Narrative Research Lab and Centre for Fictionality Studies (Aarhus University, Denmark)

Narrative Research Lab at Aarhus University, Denmark

The main purpose of the research group Narrative Research Lab (NRL) at Aarhus University, headed by Henrik Skov Nielsen, is the study of narrative in various media and art forms. Investigating the forms, techniques and cross-media potential of narrative as well as its relations with various cultural discourses from different positions and perspectives, NRL focuses on a variety of topics including unreliable narration, narrative sequencing, intermediality, realism, irony, autofiction, autobiography and other non-fictional narratives like testimonies. One position emanating from NRL, with a rather large international impact, is “Unnatural Narratology.” Unnatural narratology is the study of the aspects of fictional narratives that transcend the boundaries of traditional realism and violate the conventionality of natural narratives. These include omniscience, paralepsis, streamlined plot and definitive closure. Besides unnatural narratology, the researchers at NRL work with a variety of approaches to and aspects of narratology, ranging from narrative rhetoric and rhetorical discourse to the study of fictiobiographism and mockumentary.
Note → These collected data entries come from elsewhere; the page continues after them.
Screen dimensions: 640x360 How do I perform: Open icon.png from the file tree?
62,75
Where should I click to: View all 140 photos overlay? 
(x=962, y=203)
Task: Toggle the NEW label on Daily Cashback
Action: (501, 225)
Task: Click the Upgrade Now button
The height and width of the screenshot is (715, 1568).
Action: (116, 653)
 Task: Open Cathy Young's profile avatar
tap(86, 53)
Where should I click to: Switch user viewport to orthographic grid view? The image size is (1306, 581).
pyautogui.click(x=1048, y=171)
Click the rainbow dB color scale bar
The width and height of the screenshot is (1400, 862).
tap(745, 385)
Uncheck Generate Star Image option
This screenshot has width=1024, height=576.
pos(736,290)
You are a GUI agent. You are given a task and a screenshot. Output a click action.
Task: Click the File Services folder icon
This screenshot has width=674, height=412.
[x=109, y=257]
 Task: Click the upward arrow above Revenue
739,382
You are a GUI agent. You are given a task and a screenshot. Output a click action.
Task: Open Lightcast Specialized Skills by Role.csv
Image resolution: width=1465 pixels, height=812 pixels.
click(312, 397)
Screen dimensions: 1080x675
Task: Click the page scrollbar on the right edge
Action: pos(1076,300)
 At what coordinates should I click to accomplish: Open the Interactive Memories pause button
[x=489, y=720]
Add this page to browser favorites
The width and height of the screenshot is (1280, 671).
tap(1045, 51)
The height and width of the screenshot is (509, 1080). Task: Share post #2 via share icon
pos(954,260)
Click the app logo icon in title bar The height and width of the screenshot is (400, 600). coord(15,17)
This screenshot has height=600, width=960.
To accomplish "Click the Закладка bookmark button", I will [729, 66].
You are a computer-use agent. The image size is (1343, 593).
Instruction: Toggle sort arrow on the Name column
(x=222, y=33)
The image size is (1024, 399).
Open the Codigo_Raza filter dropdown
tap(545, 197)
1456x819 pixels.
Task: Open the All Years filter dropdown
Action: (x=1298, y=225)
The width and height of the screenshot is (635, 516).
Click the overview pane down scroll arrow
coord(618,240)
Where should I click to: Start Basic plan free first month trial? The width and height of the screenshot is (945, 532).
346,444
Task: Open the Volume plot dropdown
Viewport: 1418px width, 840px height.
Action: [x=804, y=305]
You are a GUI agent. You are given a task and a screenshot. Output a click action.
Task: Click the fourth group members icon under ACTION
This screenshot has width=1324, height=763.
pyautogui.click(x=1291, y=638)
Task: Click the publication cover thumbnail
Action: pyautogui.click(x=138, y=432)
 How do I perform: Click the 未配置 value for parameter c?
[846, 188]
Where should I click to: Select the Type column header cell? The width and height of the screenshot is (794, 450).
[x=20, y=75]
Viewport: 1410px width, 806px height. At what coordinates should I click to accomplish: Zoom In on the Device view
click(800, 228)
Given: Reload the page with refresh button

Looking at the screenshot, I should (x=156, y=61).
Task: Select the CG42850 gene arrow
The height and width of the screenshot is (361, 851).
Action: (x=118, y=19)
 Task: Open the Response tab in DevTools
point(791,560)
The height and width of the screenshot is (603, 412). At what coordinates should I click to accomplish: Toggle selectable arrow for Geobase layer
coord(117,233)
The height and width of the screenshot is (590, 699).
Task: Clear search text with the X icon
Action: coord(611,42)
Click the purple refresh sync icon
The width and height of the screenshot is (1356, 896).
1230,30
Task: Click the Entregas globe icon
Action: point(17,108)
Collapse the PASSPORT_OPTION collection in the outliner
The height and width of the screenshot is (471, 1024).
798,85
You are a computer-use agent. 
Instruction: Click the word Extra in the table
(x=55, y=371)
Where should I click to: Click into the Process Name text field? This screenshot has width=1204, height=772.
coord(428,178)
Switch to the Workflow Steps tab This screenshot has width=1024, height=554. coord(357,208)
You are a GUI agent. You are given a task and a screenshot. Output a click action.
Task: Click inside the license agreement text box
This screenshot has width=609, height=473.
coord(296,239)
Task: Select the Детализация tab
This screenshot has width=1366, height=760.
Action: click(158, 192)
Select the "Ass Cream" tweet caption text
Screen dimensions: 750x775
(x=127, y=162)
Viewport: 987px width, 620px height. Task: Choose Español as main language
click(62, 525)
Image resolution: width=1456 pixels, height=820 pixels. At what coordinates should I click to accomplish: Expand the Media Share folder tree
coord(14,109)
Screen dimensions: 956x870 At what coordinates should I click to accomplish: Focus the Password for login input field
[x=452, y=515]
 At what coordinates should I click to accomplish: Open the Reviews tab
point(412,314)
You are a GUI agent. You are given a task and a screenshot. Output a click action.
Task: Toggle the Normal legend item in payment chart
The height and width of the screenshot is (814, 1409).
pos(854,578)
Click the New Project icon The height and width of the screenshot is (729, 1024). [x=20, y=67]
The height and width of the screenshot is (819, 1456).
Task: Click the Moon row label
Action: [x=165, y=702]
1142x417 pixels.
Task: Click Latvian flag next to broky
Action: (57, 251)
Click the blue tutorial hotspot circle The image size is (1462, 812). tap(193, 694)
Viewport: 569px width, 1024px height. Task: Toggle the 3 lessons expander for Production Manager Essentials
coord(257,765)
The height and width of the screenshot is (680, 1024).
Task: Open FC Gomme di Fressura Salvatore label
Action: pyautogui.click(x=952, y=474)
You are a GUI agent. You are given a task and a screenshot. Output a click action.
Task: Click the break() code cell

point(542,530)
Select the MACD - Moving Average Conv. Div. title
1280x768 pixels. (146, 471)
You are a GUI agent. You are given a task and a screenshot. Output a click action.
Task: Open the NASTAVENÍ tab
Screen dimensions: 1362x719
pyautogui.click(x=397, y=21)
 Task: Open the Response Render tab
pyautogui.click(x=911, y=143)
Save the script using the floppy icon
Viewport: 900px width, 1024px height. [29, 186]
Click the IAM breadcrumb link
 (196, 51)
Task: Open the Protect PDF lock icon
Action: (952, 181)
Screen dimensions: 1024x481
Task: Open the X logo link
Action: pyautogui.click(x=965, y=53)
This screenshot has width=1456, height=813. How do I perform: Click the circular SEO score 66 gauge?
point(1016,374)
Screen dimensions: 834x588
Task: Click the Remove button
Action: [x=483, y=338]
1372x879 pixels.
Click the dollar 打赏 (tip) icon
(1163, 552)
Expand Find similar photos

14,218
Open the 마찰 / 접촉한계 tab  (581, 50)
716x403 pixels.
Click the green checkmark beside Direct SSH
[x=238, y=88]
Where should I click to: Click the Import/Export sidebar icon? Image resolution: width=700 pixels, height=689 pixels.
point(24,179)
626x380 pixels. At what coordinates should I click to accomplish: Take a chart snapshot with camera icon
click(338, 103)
NRL values international collaboration and initiatives in the field of narrative research. The research group is embedded in a series of international networks: among them are Project Narrative at Ohio State University, Freiburg Center on Fictionality and Factual Narrative headed by Monika Fludernik and the research group on fictionality in York University headed by Richard Walsh. Moreover, NRL has hosted visiting professorships for Nicolas Royle (2007–2009), James Phelan (2011), Richard Walsh (2012) and Brian Richardson (2013). Close international collaboration has also resulted in a number of publications including monographs, anthologies and journals. One example is the anthology A Poetics of Unnatural Narrative, edited by Jan Alber (University of Freiburg, Germany), Henrik Skov Nielsen (Aarhus University, Denmark) and Brian Richardsen (University of Maryland, UK) and published in 2013. This work offers a collection of foundational essays introducing the reader to the full scope of unnatural narrative theory: its meaning, its goals, its extent, its paradoxes. The anthology surveys many basic areas of narrative studies from an unnatural perspective: story, time, space, voice, minds, narrative levels, realism, nonfiction, hyperfiction and narrative poetry. Much of the book is directed toward an investigation of experimental and antirealist work. Each essay focuses on texts and episodes that narrative theory has tended to neglect. A Poetics of Unnatural Narrative thus articulates an important recent movement in narrative studies.

From 2009 to 2012, NRL hosted the annual ERASMUS-funded MA-Summer School “Intensive Program in Narratology,” headed by Stefan Iversen. Among the lecturers have been James Phelan, Richard Walsh, Liesbeth Korthals Altes, Brian Richardson and Lisa Zunshine. In 2013 and 2014, the summer school was changed to the “Summer Course in Narrative Studies.”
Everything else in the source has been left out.